Enabling pointer space optimization for Option<MyType>


#1

Hi,

To be more precise, I’m having a type which contains some pointer value. What do I need to do to enable space optimization for my type, so an Option will be of the same size as MyType, with None represented as nullptr?

Thanks


#2

Wrap the pointer in Unique. It’s not being stabilized any time soon though.


#3

Bad news. I’m targeting stable.


#4

If you use one of the built-in pointer types, like Box, Rc, & or &mut, you get this automatically.

use std::mem;
struct Foo {
    x: Box<u8>
}

fn main() {
    println!("Foo {}\nOption<Foo> {}",
             mem::size_of::<Foo>(),
             mem::size_of::<Option<Foo>>());
}
Foo 8
Option<Foo> 8

If you’re using raw pointers, then the unstable Shared and Unique types are the best route. (Of course, the best route is to use the safe pointers, rather than raw pointers.)


#5

Unfortunately, I need raw pointer there. Because that thing is in fact an opaque handle. So I think I’m out of luck.


#6

You can probably get away with transmuting it to something like &u8 and storing it in a private field, but in theory you shouldn’t because it is considered undefined behavior.


#7

Is it actually undefined behavior to transmute a *const T to a &T as long as you ensure the pointed-to value is valid for the lifetime of the reference? (And don’t violate the aliasing rules.) I don’t see what that violates in the UB list, and the standard library does something very similar.


#8

Well, it depends on whether the “opaque handle” is actually a pointer or not. Chances are it is, but…
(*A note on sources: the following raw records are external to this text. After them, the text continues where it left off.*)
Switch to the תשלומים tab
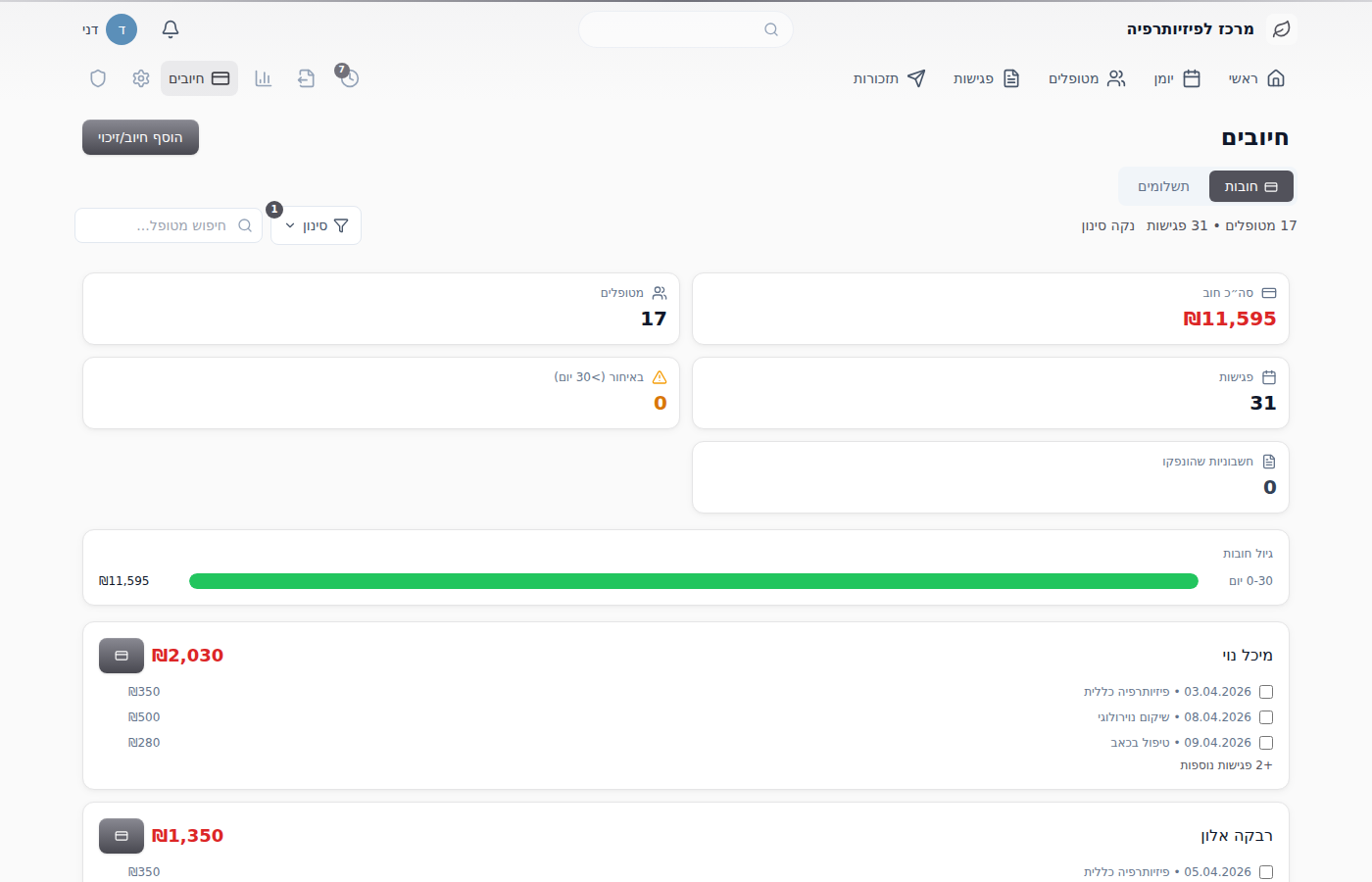The image size is (1372, 882). click(1163, 186)
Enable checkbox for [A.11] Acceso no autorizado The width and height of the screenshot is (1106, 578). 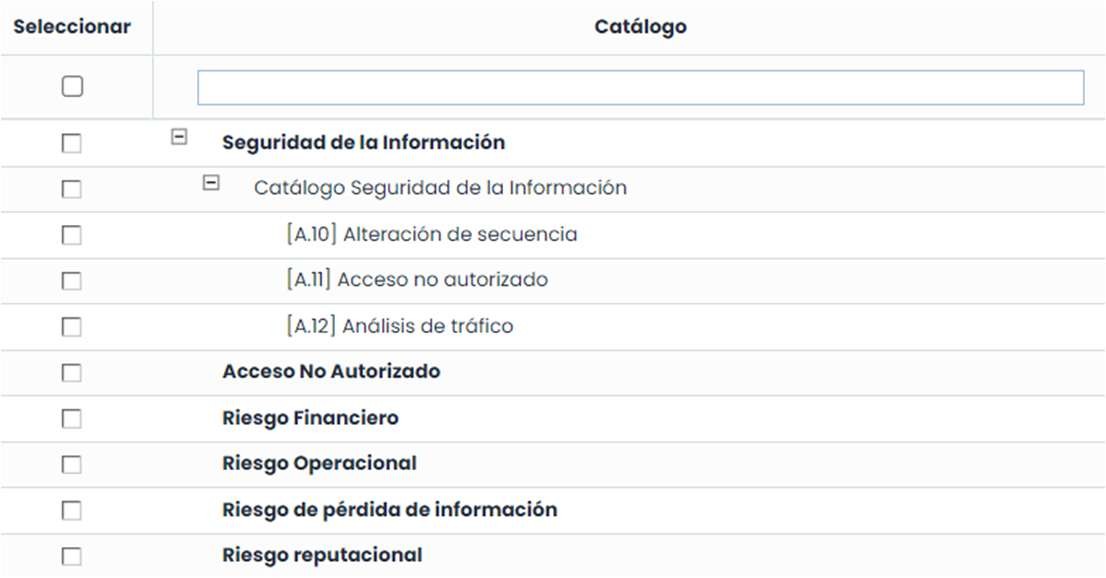point(72,281)
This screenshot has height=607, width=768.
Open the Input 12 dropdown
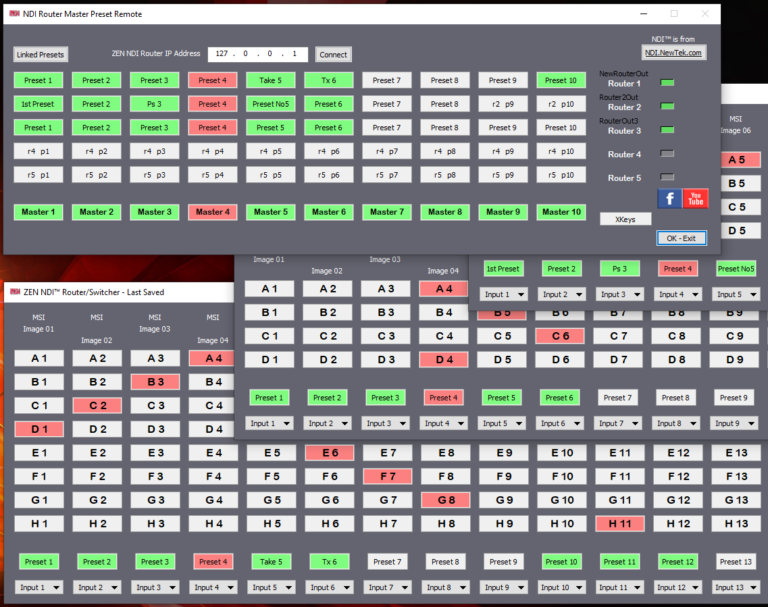[x=676, y=587]
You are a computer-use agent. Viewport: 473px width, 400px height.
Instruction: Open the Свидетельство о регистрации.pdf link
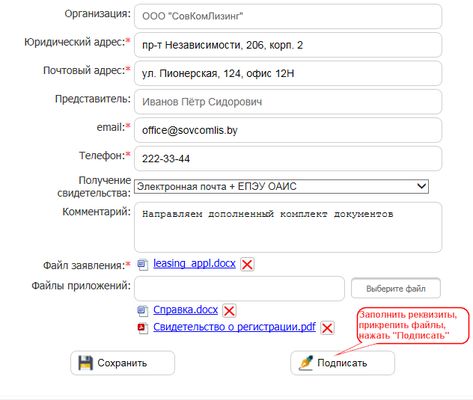234,327
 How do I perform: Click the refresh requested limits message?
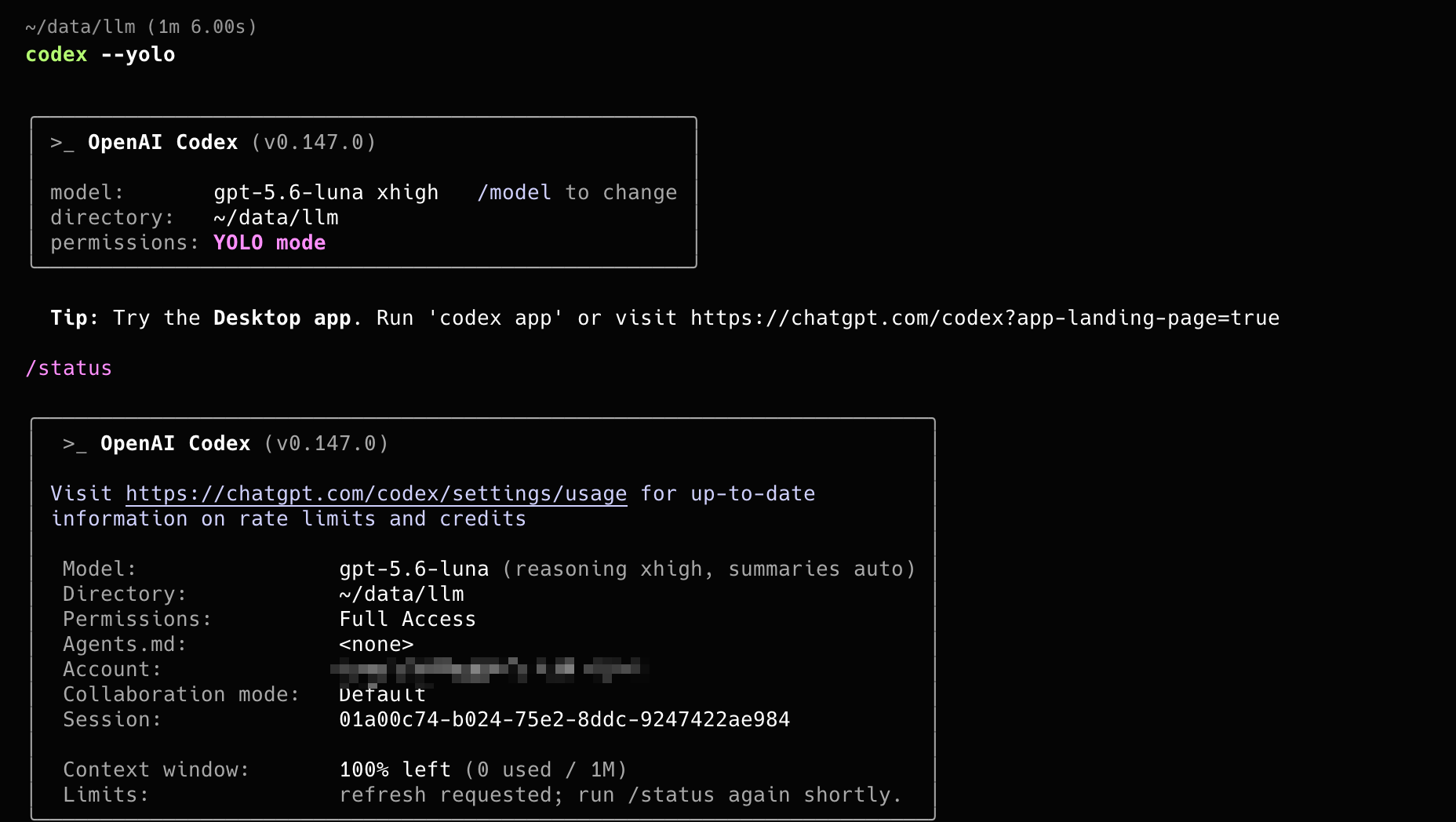(621, 795)
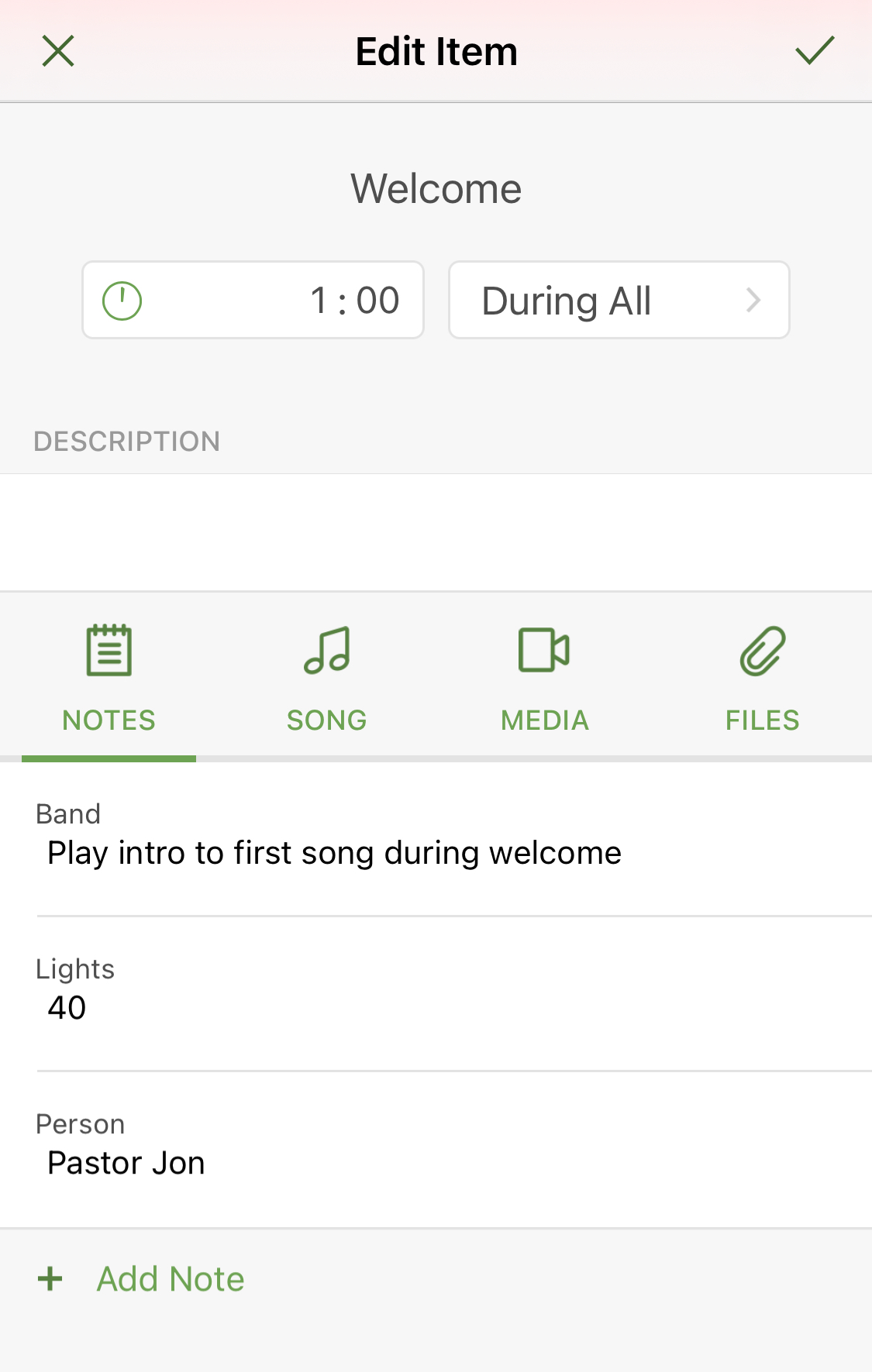872x1372 pixels.
Task: Tap the Add Note link
Action: click(x=171, y=1278)
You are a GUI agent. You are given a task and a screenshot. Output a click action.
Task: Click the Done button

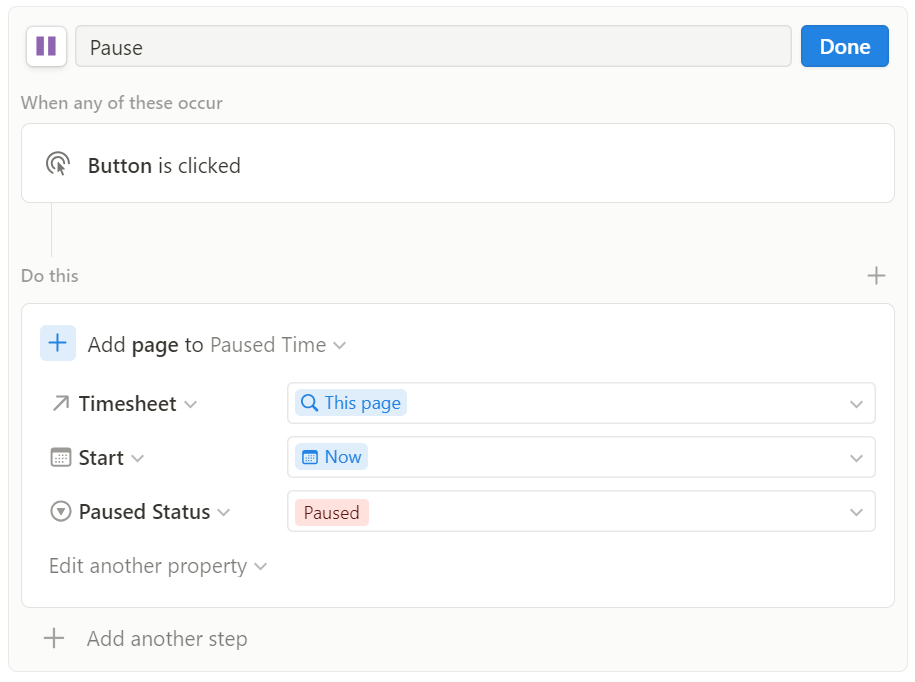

edit: Never mind, derp, I probably misunderstood the OP. I thought they were referring to something like a uintptr_t as the opaque handle (with 0 guaranteed to be invalid), but struct forward_declared * would make more sense, in which case transmuting to &u8 should be fine.


#9

Should it be, though? I’ve been entertaining thoughts that, since a &u8 is statically guaranteed to not dangle and not change, it could be eagerly dereferenced (thus having size 1 and not being transmute-compatible with either &mut u8 or *const u8, both of which must be pointers). This is much more interesting as an optimization for cases like &Rc<Foo>; we don’t need to make a pointer to a pointer, since Rc does not contain an UnsafeCell, we can “borrow” by copying.


#10

To be precise it’s a pointer to top of coroutine stack. It participates in coroutine enter/leave cycle.


#11

Look at NonZero.
It might be just what you need.


#12

#13

Making &u8 size 1 would make it impossible to compile the valid safe expression some_u8_ref as *const u8. (Although I think a &() or &fn() would be more idiomatic for this case anyway.)